While the tone of F3STIVAL was undoubtedly positive, it also came against a less than rosy backdrop of volatility in some facets of the Web3 movement. Digital assets have lost close to a third of their collective value (roughly USD $2 trillion) since November 2021, while sales of non-fungible tokens (NFTs) have recently plummeted to yearly lows, threatening to derail the much-hyped Web3 revolution.
Mitchell and Song weren’t shy about the current headwinds in the crypto sphere, but Mitchell noted Web3’s potential expands far beyond NFTs and digital currencies, adding that a core goal behind F3STIVAL is to let women play an active role in shaping the future of the sector.
“Web3 is not purely about crypto, and it's completely understandable that because of the marketing behind it, and because of the massive amounts of money made in this first iteration of it, that's where everybody's focus has been,” Mitchell said. “But that is not the entirety or the point of blockchain technology; it's just a byproduct of something that can be done with it.”
F3STIVAL attendees got a peek at what else could be in store for Web3 when the event culminated in a pitch competition that saw 10 women-led startups vie for a $25,000 grant. The prize was ultimately won by Vancouver-based Metalistings, a marketplace that aims to help users explore, value, and trade metaverse assets, including real estate.
The pitch competition serves a dual purpose for F3 Ventures—not only does it allow the firm to connect a community of women founders under one roof, it also allows F3 Ventures to perform early due diligence on potential portfolio companies. While F3 Ventures has ambitions to operate as a for-profit venture firm, the team is still determining a suitable mechanism for investing in companies.

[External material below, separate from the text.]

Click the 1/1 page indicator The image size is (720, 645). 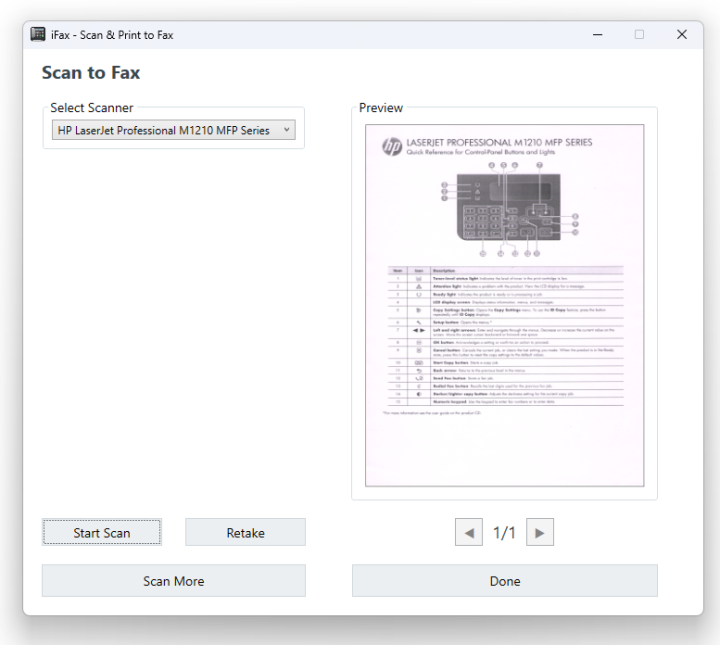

The last five years have seen the emergence of several innovative alternatives to the traditional venture capital route for tech startups. FrontFundr, for example, has developed an equity crowdfunding platform that allows members of the public to own stakes in Canadian startups. Clearco, one of Canada’s largest tech unicorns, offers businesses non-dilutive revenue-share agreements as a form of growth financing.
“Venture capital as a structure, and even SAFE notes, have only come in the last 25 years, and they were created by men,” Song said. “A big piece of what we're exploring is if a new financial vehicle could exist in the Web3 world and what it would look like to benefit a more matriarchal society.”

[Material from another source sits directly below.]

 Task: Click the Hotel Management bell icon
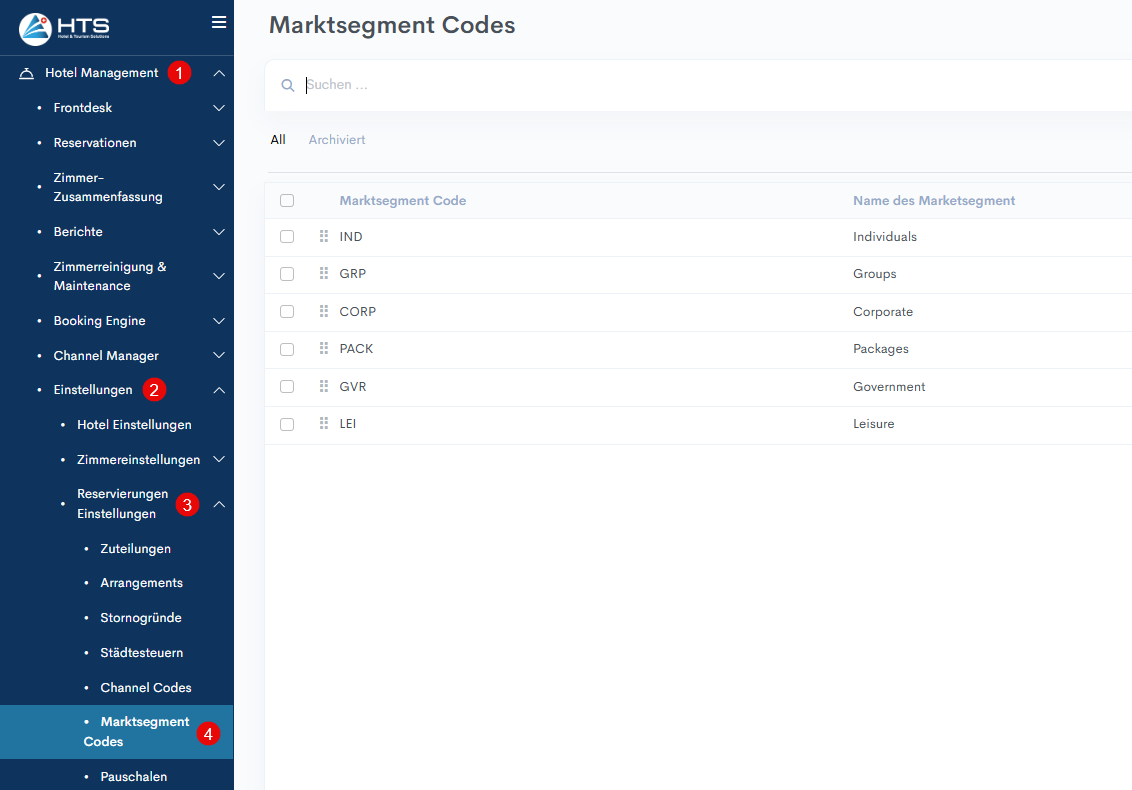tap(27, 73)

To that end, F3 Ventures is hoping to take a more equitable approach to investment that results in an equal benefit to both founder and funder. “We'll see, especially as we develop as a company, so many unorthodox approaches to this that are intermingled with more traditional approaches,” Mitchell added.
With its flagship event now in the rearview mirror, F3 Ventures is focused on expansion. The firm is already planning to host additional satellite events in the United States, but intends to keep F3STIVAL in Vancouver next year. If attendee reactions are anything to go by, F3 Ventures’ goal of galvanizing a community of like-minded women appears to be resonating in the Vancouver tech community.
“It was more than an event; it's the beginning of a movement,” said Diane Guo, co-founder and product lead at Metalistings. “F3STIVAL gave women from all walks of life a chance to take their ideas to the next level.”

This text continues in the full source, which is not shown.